### PROBLEM TO SOLVE
Print, with no pictures, the exact lines that run from the one containing "Given: Open the Advanced Image Search link" through the last line of the material below, both ends included.
::::::
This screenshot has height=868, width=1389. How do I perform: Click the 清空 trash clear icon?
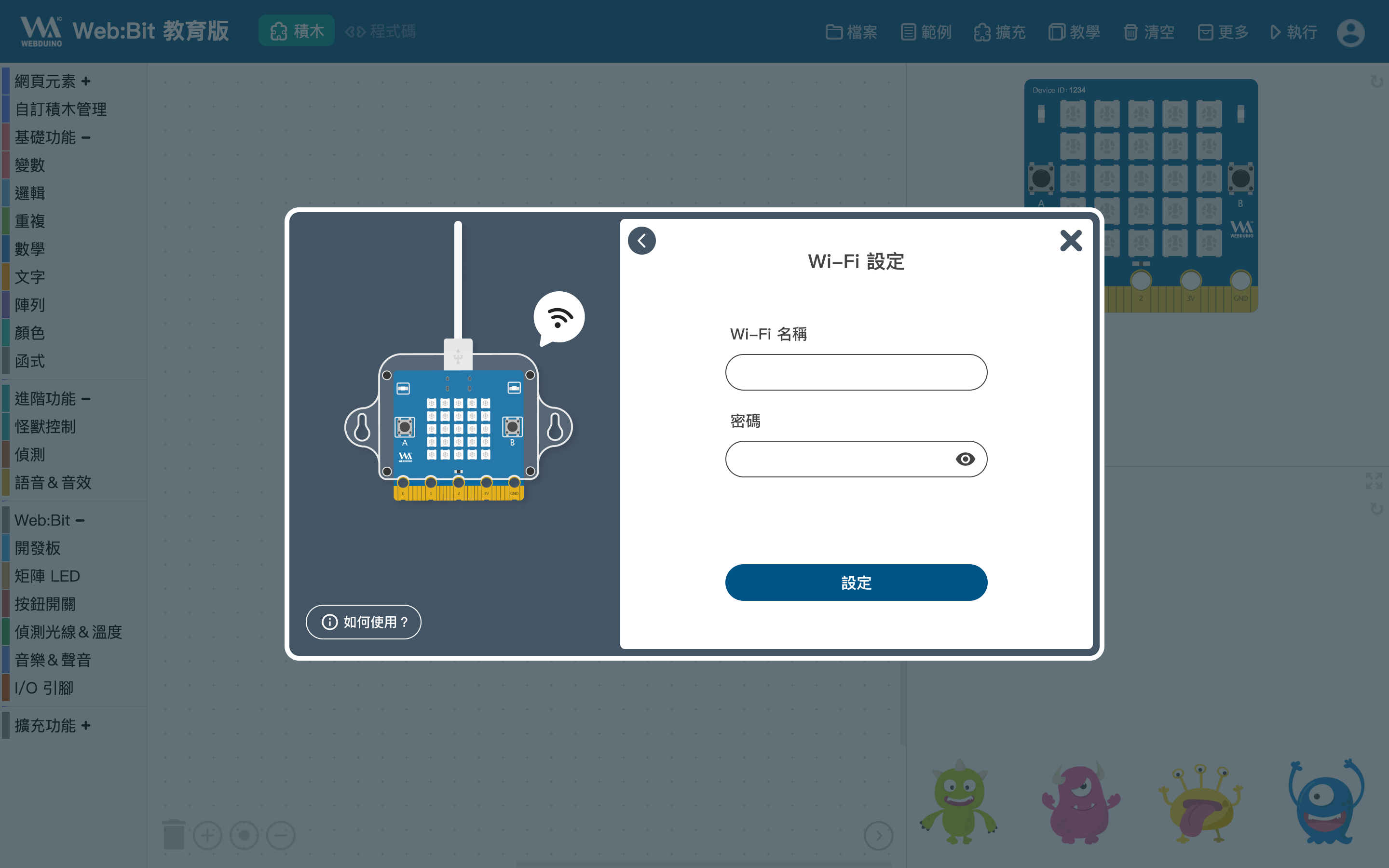pyautogui.click(x=1148, y=32)
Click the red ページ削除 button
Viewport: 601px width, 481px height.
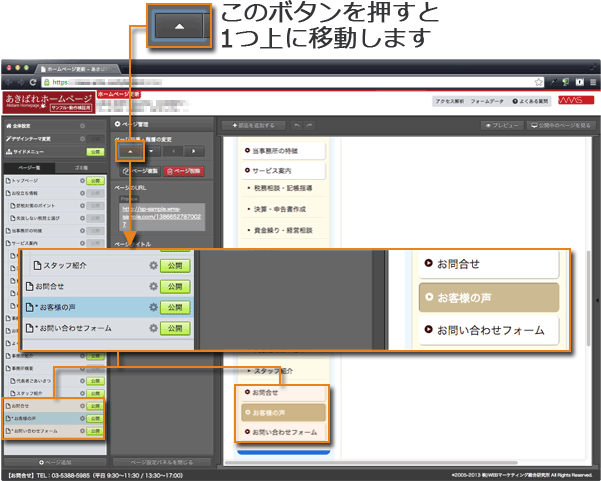(x=184, y=171)
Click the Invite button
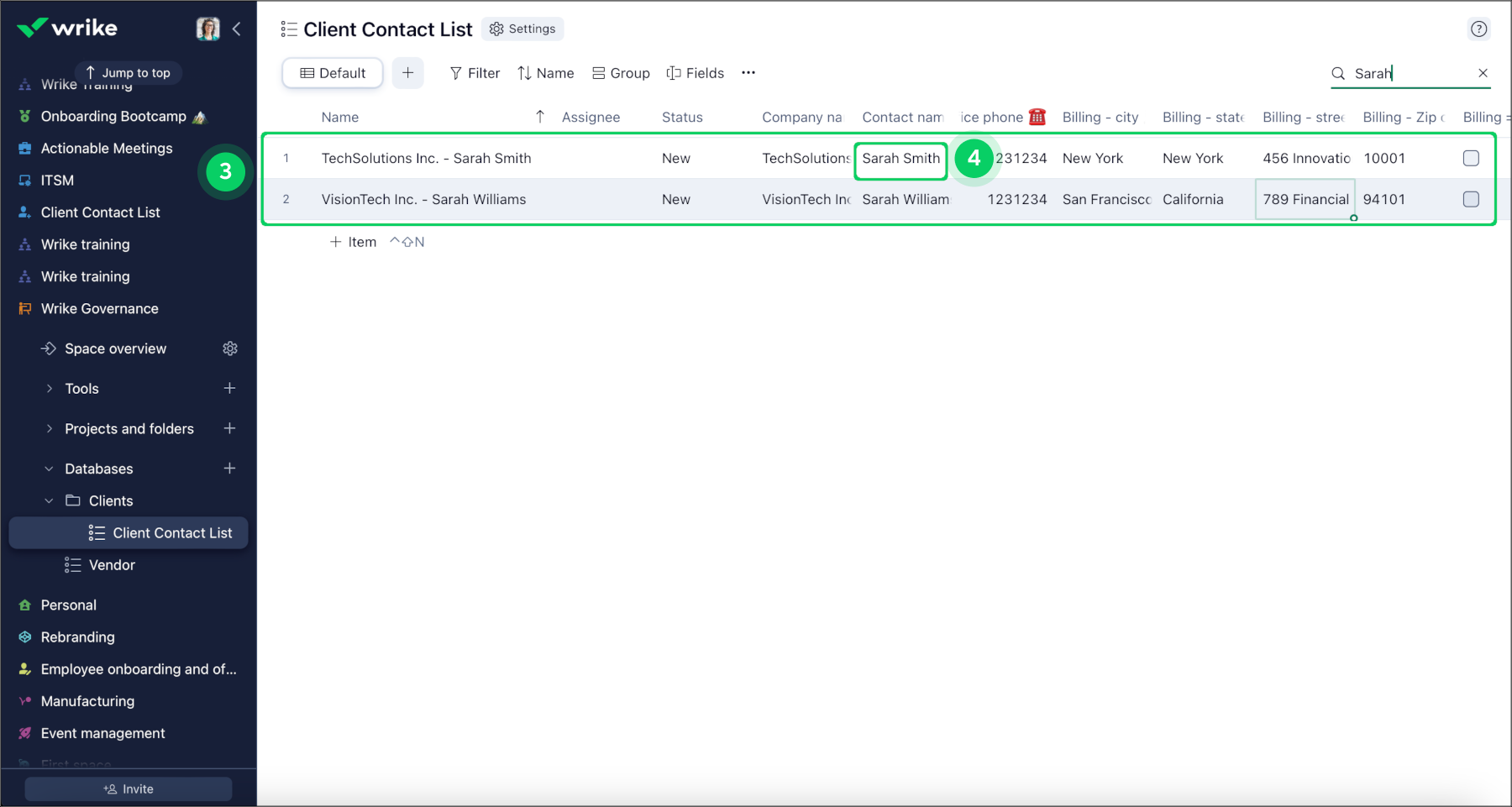Image resolution: width=1512 pixels, height=807 pixels. click(129, 789)
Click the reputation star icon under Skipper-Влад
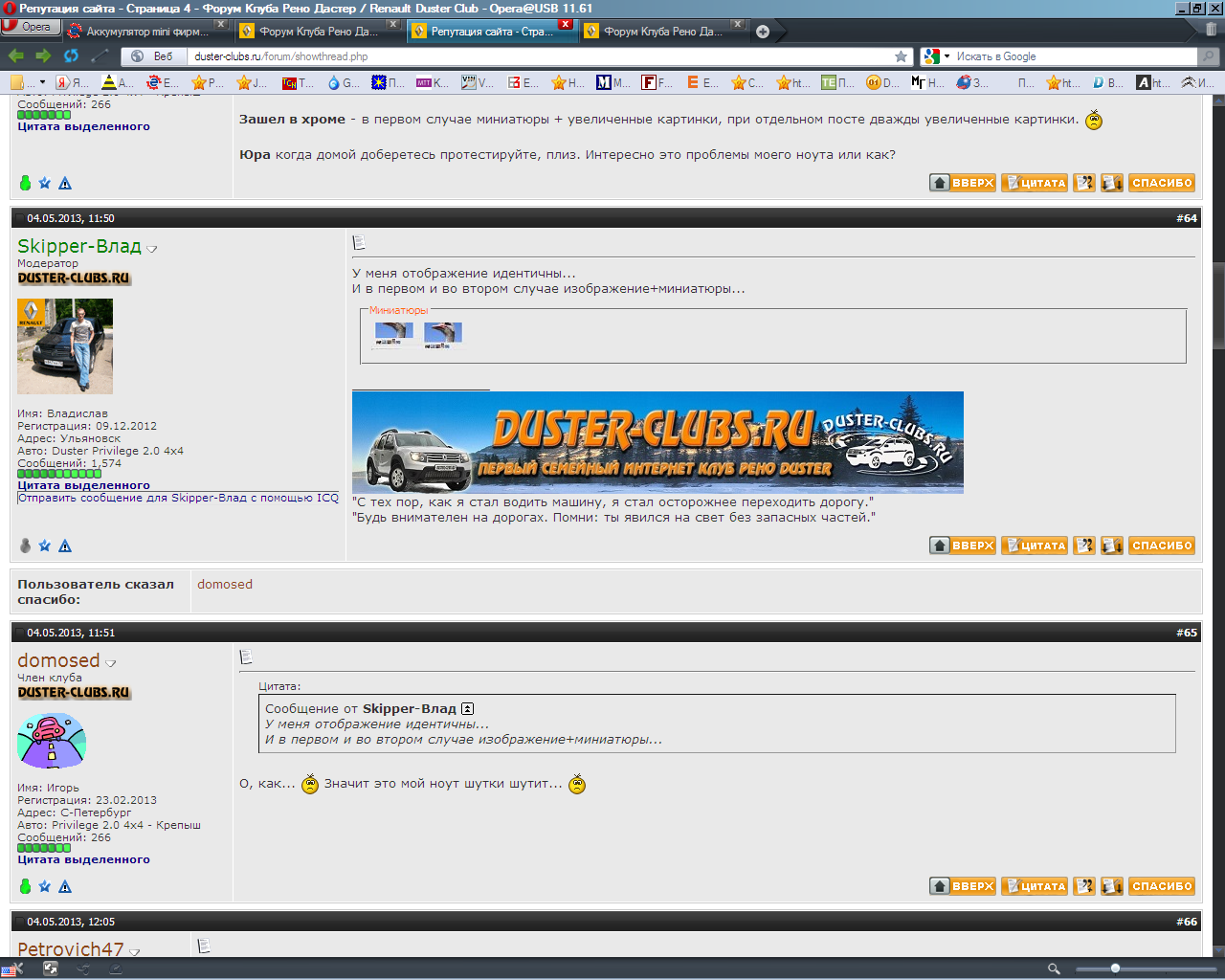This screenshot has width=1225, height=980. click(45, 546)
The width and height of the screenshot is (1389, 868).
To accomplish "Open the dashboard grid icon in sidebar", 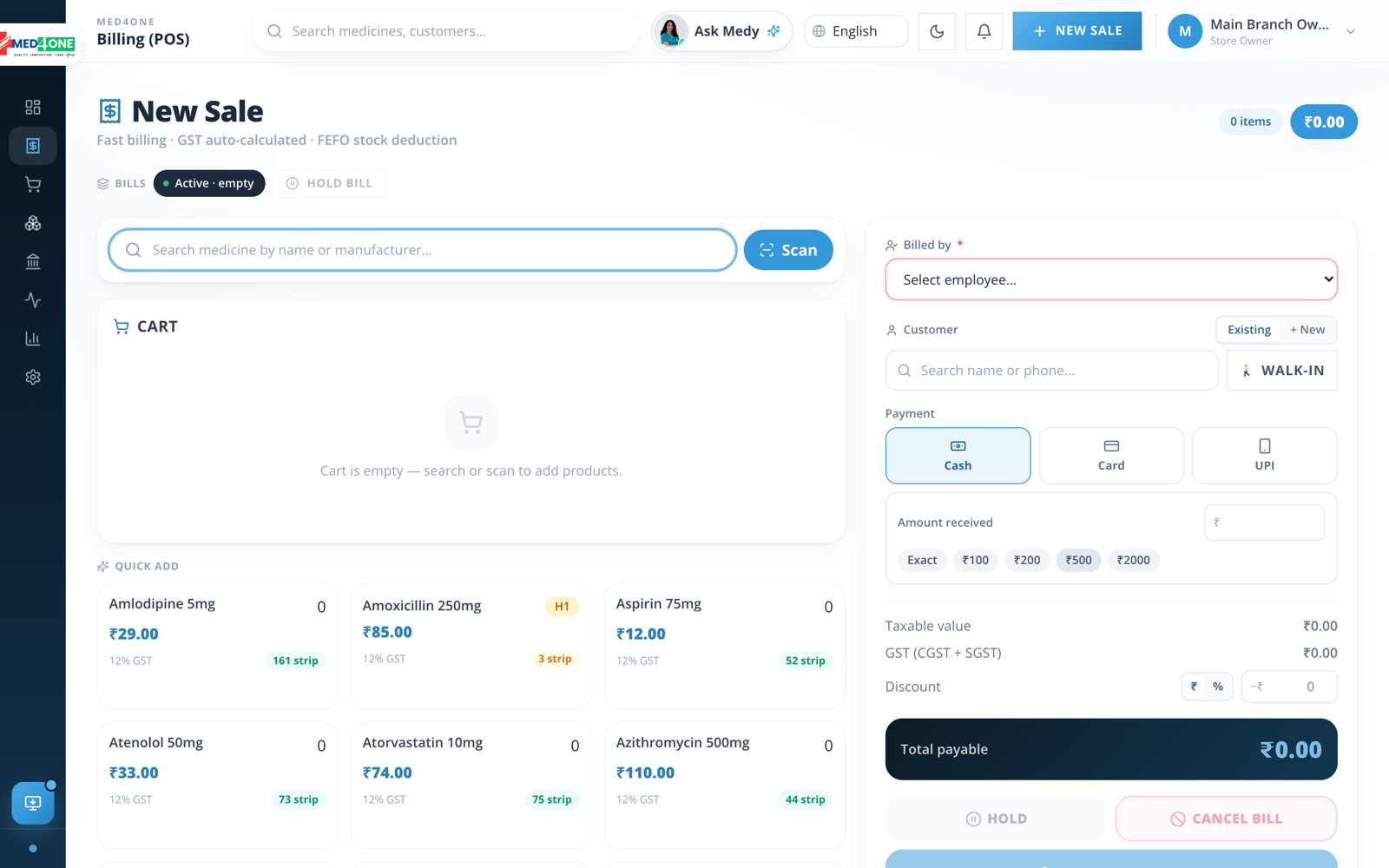I will click(33, 107).
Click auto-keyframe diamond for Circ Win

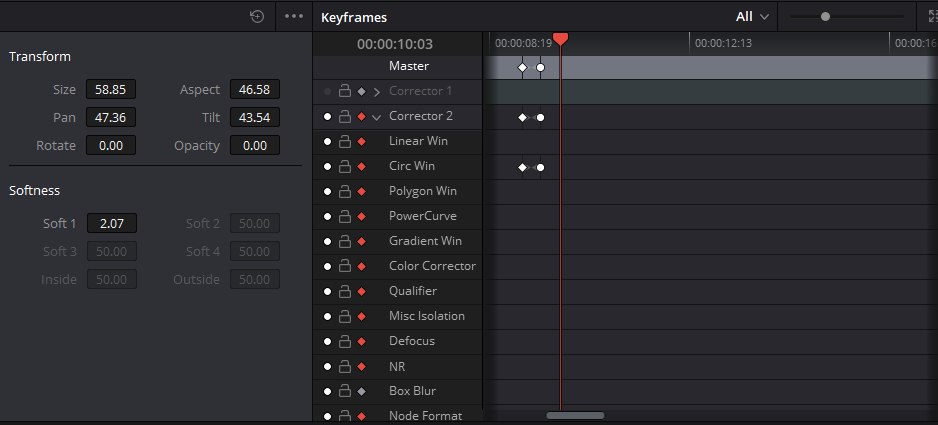click(x=361, y=166)
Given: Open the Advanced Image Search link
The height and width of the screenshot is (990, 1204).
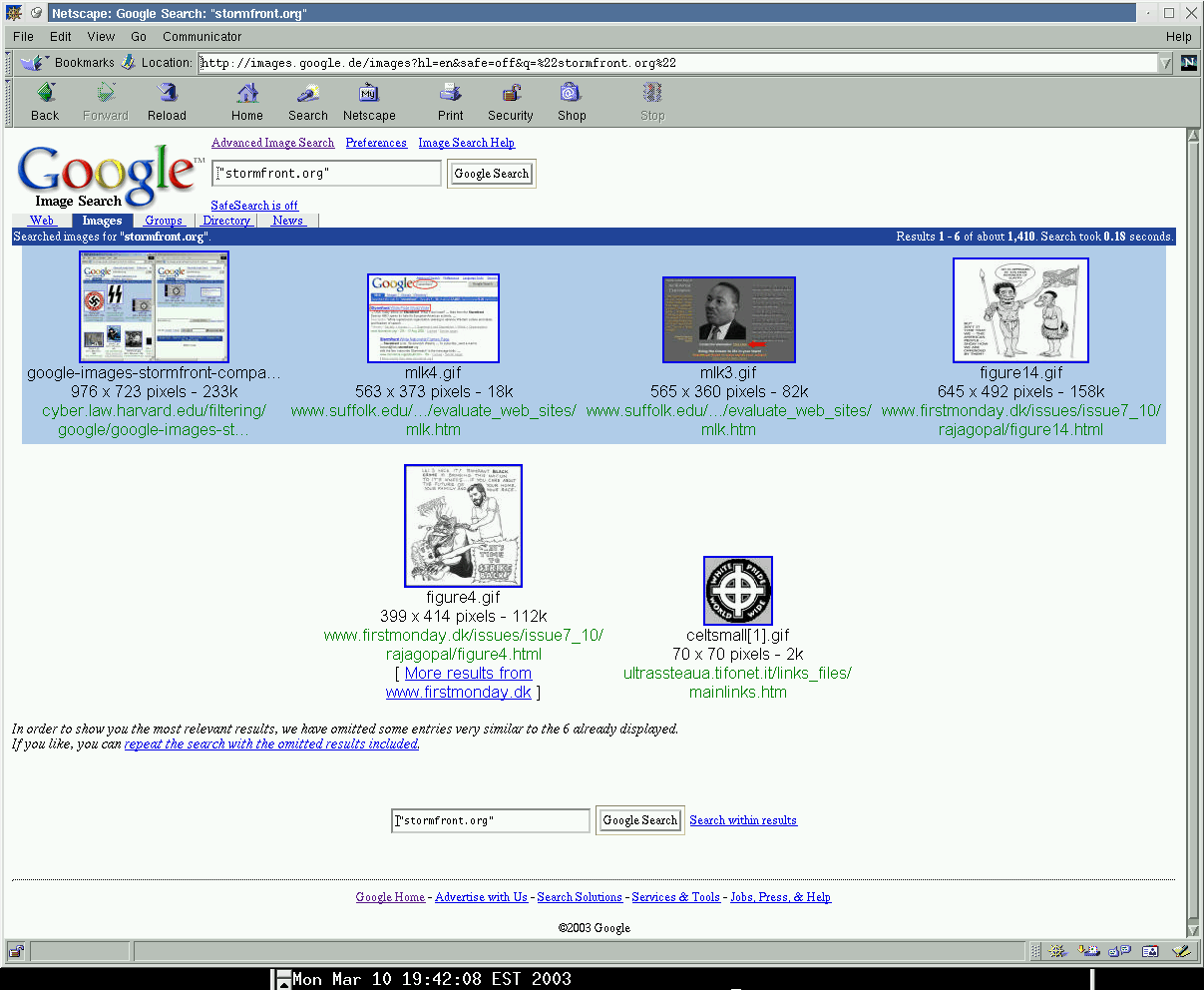Looking at the screenshot, I should click(272, 143).
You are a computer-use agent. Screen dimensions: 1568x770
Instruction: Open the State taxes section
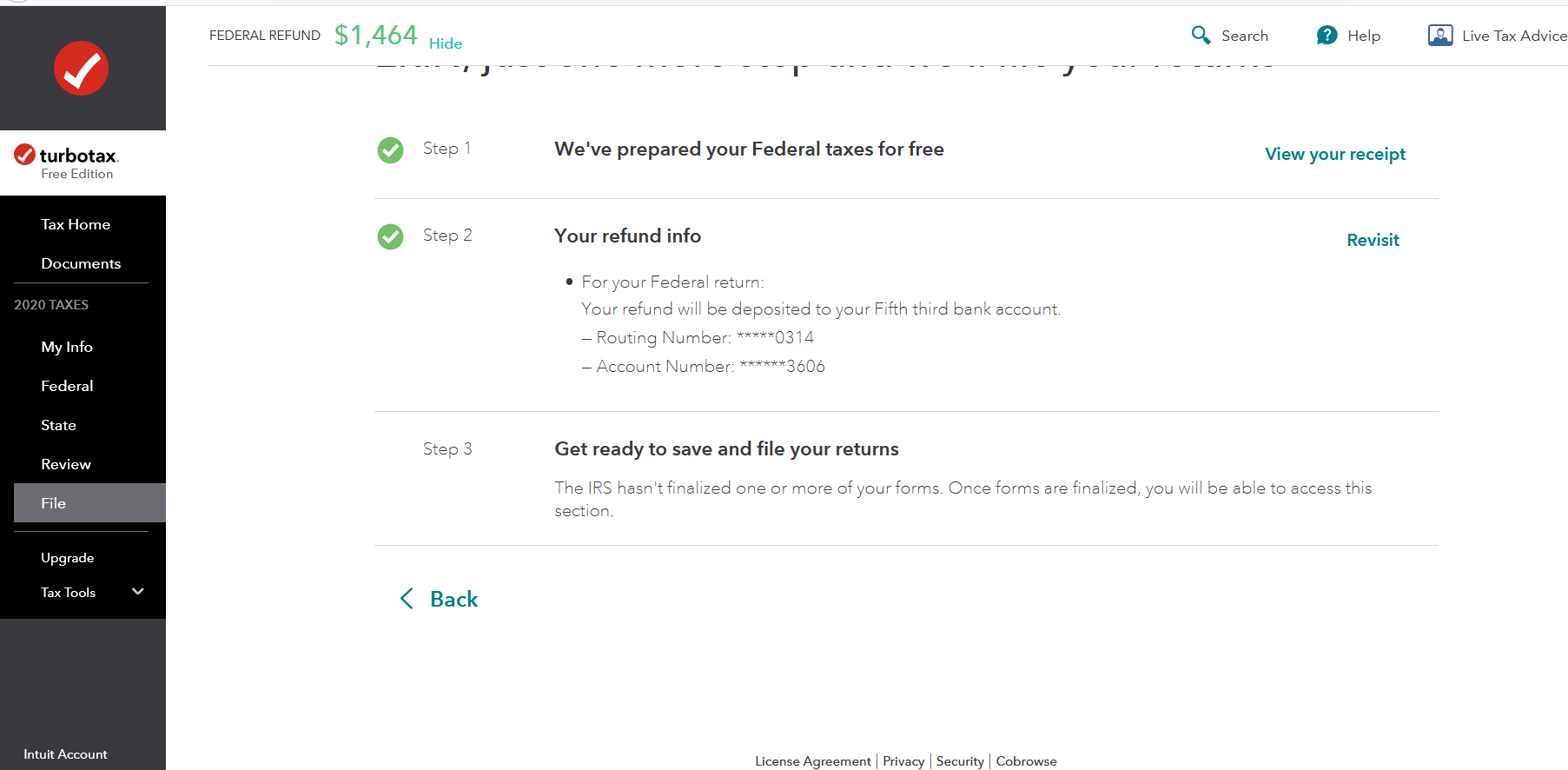pyautogui.click(x=58, y=425)
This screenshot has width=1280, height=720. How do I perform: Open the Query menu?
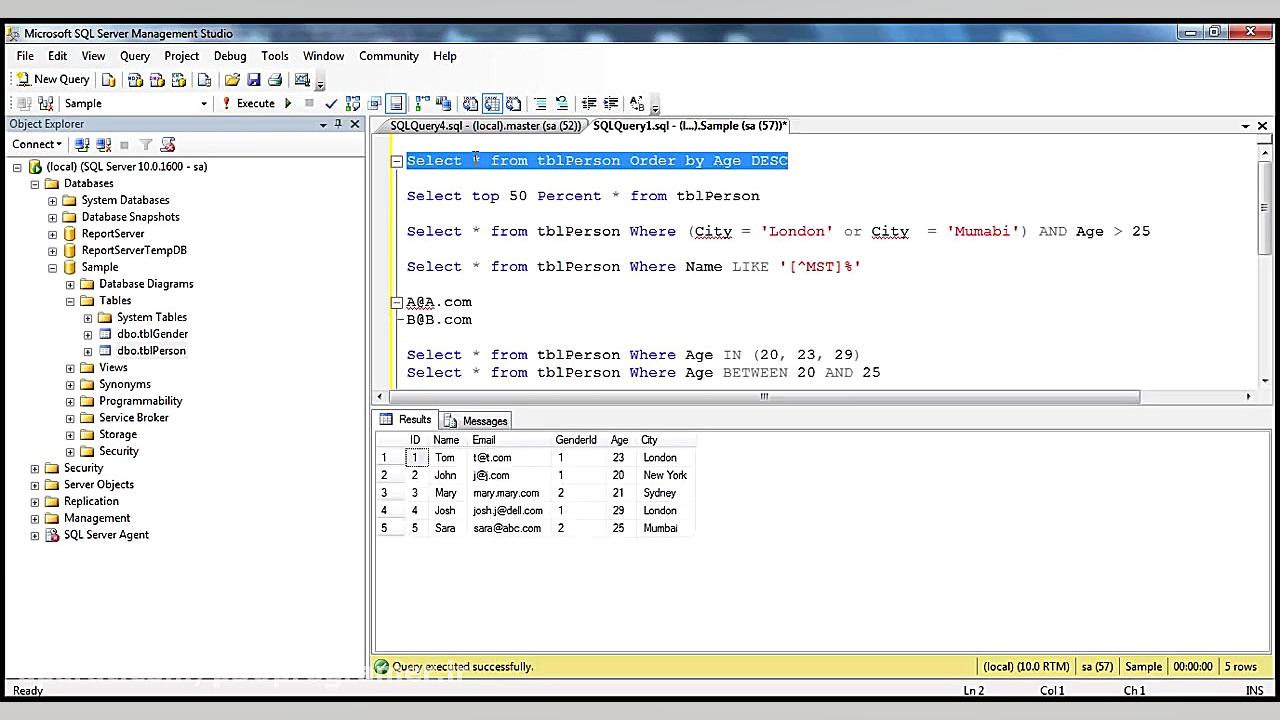click(133, 56)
::::::
### RESPONSE BELOW
Given: Open the Advanced Image Search link
The height and width of the screenshot is (990, 1204).
Looking at the screenshot, I should click(272, 143).
You are a computer-use agent. Screen dimensions: 1568x770
Instruction: Open the State taxes section
pyautogui.click(x=58, y=425)
This screenshot has width=1280, height=720. How do I perform: Open the Query menu?
click(133, 56)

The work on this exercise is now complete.